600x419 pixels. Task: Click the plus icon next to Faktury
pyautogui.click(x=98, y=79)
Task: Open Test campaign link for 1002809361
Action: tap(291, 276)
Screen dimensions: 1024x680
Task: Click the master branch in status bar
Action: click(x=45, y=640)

★ ★ ★ ★ ★

* Required work *
Extract the complete listing verbatim.

* Solution to the problem *
600x419 pixels. Task: Click the plus icon next to Faktury
pyautogui.click(x=98, y=79)
Task: Open Test campaign link for 1002809361
Action: tap(291, 276)
Screen dimensions: 1024x680
Task: Click the master branch in status bar
Action: click(x=45, y=640)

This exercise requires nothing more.